» **EXERCISE TEXT**
>>>>>

Originally posted by Jazzerman
Interesting article, I haven't been keeping up with current neurological research as I've been busy with other things, but this is important. I also have migranes like most of my family members, but the only difference is that I have learned to recognize when one is about to happen and I can usually avoid the worst of it. My migranes are often triggered by claustrophobic like conditions, overheating, odd weather, or other such conditions. In fact, if I wasn't able to recognize the onset of symptoms before the migrane I would have roughly 10 or more migranes per month (at times I have had as many as 15 per month), but as is I do not take medication and have learned to control them before they happen.
I tend to go with the hypothesis that migranes have an essentially genetic characteristic in most patients as some disorders like Basilar type Migraines and Amigrainous Migraines do tend to be predisposed. Some migrane suffering patients acutally have been noted to have slight neurological damage in the Basal Pons and Medulla Oblongata region of the brainstem near the cerebellum. This taken with the fact that a good majority of people with migranes have them from an early age leads me to believe that either the neurological damage was present since birth and could therefore be genetic, or the damage came much later. The latter would make little sense in scientific terms as far as I could tell because of the isolation of the brain stem. I of course, wouldn't be so prude as to suggest that all migrane sufferers have a genetic predisposition for such, and perhaps this new research into the Somatosensory Cortex as pointed out in the article will shed further light on the issue.
I'll be curious to see where this new research leads as it will affect me as well.

<<<<<

[Collected data]
>>>>>

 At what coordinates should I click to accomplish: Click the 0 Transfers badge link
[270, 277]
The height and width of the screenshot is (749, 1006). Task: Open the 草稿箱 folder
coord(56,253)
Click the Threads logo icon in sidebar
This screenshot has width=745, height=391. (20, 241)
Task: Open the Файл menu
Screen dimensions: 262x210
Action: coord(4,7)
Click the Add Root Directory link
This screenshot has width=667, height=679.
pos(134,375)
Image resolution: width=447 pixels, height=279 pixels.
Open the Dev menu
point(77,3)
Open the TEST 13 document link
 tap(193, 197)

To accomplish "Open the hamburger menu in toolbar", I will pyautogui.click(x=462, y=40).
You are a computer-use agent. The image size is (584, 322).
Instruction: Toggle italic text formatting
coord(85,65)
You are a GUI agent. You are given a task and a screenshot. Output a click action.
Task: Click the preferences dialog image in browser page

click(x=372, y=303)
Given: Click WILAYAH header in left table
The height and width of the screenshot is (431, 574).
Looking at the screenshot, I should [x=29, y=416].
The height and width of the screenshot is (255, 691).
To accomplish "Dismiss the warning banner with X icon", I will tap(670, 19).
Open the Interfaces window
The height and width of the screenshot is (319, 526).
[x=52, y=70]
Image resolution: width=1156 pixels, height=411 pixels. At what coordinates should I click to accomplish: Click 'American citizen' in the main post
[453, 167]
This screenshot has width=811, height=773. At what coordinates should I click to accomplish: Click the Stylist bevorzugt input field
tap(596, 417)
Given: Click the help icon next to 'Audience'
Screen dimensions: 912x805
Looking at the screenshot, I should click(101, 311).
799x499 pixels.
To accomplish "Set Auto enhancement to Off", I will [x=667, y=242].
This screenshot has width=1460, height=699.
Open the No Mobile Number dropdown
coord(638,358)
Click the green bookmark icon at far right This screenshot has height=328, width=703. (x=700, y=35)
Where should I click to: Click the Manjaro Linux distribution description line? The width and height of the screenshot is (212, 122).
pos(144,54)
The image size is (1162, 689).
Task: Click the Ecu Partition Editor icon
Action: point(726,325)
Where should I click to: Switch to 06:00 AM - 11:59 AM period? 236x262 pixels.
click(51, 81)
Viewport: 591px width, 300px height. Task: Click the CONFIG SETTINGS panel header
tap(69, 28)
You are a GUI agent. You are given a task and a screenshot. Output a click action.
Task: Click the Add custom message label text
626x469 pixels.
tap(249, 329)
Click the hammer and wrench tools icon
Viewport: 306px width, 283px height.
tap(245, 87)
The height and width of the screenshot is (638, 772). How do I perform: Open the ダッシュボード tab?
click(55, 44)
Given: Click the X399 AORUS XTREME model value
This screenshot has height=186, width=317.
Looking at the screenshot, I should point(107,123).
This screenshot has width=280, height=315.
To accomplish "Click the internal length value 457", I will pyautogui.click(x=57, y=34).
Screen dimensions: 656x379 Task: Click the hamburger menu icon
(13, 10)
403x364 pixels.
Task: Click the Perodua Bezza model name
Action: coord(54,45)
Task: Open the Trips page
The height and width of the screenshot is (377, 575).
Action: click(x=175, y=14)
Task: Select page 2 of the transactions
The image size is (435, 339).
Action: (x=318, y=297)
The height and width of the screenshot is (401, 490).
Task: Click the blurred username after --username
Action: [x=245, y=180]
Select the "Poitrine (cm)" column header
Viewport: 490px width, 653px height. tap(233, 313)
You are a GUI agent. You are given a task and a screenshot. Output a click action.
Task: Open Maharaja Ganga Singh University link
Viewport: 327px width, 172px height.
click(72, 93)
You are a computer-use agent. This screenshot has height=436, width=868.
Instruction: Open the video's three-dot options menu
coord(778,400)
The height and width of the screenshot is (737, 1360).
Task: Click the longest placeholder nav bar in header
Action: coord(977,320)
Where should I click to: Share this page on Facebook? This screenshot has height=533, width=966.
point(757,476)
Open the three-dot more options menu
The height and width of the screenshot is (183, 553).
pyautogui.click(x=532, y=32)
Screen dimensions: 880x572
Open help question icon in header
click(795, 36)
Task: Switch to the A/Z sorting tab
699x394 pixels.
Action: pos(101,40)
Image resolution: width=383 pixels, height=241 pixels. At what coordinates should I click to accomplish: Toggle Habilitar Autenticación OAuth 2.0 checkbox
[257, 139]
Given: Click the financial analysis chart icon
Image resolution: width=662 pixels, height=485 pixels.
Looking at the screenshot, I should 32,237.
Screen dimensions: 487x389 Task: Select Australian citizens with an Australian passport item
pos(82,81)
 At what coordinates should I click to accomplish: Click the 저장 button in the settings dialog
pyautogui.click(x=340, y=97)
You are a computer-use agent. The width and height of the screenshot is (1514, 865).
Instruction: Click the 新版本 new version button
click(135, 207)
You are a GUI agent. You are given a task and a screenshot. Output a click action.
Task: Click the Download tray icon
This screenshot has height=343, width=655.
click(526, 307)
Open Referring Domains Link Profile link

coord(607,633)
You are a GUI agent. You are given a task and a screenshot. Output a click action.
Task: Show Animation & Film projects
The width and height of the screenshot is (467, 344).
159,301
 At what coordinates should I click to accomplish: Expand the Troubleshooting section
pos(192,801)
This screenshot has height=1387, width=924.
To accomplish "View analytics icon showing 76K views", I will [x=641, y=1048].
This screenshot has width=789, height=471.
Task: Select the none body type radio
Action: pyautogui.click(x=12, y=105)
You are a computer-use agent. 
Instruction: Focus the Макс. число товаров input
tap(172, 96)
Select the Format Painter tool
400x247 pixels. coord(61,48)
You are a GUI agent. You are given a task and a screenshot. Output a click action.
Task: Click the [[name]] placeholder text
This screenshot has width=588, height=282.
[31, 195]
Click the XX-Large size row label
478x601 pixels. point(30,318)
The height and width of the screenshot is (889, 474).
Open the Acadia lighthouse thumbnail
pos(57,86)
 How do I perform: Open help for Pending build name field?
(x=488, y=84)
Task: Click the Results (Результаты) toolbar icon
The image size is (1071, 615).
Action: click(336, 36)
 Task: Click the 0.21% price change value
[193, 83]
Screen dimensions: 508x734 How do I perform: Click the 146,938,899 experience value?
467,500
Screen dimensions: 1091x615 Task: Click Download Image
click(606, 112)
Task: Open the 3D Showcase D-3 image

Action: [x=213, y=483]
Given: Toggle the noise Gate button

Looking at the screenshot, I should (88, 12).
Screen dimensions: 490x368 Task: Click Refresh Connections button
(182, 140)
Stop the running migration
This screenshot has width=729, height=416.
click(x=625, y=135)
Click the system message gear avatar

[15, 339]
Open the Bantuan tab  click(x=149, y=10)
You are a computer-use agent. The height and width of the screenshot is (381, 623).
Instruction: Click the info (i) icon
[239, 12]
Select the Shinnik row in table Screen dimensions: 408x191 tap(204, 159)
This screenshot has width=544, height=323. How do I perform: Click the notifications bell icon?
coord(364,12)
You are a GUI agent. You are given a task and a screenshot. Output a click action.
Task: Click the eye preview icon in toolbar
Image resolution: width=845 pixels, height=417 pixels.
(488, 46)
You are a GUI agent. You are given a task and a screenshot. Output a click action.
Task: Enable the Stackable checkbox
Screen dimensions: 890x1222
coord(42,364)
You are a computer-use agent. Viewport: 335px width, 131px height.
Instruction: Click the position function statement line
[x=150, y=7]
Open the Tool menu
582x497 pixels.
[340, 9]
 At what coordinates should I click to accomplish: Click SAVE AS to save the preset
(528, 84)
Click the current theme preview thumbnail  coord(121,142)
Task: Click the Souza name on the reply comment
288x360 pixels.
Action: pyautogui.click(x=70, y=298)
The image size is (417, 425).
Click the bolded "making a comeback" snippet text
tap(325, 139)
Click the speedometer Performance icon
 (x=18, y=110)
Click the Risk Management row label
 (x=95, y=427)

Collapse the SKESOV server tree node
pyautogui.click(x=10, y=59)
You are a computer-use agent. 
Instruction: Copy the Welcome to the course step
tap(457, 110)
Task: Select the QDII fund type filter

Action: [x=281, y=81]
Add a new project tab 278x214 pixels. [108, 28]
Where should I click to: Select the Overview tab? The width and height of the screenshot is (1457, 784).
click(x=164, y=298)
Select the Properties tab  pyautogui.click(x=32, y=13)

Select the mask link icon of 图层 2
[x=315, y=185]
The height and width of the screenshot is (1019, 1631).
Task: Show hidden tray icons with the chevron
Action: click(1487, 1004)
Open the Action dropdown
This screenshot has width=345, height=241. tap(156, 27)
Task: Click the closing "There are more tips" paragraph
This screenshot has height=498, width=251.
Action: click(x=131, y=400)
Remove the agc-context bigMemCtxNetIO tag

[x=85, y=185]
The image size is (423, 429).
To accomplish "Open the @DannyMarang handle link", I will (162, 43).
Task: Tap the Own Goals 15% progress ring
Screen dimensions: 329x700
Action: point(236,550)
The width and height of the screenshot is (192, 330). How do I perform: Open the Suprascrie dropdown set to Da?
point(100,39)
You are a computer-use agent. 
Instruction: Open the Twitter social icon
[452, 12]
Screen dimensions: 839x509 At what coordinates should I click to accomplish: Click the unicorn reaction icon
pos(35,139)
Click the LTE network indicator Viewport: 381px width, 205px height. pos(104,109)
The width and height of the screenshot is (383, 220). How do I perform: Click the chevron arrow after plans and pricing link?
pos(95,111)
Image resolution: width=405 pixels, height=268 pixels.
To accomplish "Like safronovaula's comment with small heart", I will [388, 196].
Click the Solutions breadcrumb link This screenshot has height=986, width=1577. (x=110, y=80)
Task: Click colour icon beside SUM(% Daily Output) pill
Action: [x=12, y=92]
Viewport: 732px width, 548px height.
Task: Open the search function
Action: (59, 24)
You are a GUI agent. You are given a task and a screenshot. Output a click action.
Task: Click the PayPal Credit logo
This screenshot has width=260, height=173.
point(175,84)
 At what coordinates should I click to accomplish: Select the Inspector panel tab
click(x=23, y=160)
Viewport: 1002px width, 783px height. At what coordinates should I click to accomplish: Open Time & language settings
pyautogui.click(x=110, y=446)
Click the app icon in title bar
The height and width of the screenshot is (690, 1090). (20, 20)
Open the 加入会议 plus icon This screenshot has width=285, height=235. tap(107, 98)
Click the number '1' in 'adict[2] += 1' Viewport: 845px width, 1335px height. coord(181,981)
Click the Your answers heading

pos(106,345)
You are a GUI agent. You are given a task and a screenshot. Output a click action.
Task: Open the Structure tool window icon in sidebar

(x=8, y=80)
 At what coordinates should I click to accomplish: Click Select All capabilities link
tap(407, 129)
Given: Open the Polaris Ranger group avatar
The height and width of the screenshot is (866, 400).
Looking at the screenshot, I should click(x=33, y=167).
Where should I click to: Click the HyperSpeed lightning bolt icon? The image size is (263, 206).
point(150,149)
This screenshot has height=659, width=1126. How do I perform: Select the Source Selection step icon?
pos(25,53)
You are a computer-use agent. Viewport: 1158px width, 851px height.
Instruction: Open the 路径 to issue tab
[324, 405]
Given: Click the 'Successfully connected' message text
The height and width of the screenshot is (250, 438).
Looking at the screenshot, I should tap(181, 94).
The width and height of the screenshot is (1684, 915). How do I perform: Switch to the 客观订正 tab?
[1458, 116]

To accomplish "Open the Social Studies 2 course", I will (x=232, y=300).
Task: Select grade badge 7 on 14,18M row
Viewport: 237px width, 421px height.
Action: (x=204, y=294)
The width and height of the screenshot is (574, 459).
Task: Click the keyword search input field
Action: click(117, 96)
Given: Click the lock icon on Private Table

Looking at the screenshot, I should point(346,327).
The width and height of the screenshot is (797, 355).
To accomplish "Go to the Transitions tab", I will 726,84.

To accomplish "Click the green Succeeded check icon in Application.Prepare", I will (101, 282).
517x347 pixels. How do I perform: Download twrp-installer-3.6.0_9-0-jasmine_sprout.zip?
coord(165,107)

<<<<<

» **WORK TO BE COMPLETED**
Answer these questions using the migraine post:
1. What conditions does the writer say often trigger the writer's migraines?
2. In which region of the brainstem have some migraine patients been noted to have slight neurological damage?
3. Which part of the brain does the article's new research focus on?

» **ANSWER TO THIS EXERCISE**
1. Claustrophobic-like conditions, overheating, odd weather, or other such conditions.
2. The Basal Pons and Medulla Oblongata region, near the cerebellum.
3. The Somatosensory Cortex.